An earlier study, also from Israel, showed that the viral load in a fully vaccinated individual is lower than in an unvaccinated person, for about six months, with the BNT162b222 vaccine. This waning is corrected by the third dose, but the duration of this effect remains, obviously, unclear.
It is possible that people who seek out third-dose boosters at this early time point may also be those more concerned about their risk of infection, and therefore more likely to adopt protective measures like mask use and social distancing, especially with other underlying illnesses. This could contribute to the observed risk reduction by reducing the exposure to infection.
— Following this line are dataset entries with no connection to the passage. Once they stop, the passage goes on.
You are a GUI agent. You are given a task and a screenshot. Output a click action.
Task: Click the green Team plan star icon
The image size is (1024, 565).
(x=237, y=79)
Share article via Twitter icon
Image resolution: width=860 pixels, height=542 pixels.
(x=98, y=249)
The effectiveness in also preventing secondary infections among the contacts of the vaccinated individuals is unknown. One UK study has shown that despite similar viral loads in vaccinated vs. unvaccinated individuals following infection, the virus is cleared faster in the former. However, the rate of secondary transmission of the infection to household contacts shows no difference between vaccinated and unvaccinated individuals.
The Delta variant is also found to spread with equal ease from fully vaccinated individuals to their contacts. Further suppression of spread may occur with greater vaccination coverage, reducing the susceptible pool in the population.
medRxiv publishes preliminary scientific reports that are not peer-reviewed and, therefore, should not be regarded as conclusive, guide clinical practice/health-related behavior, or treated as established information.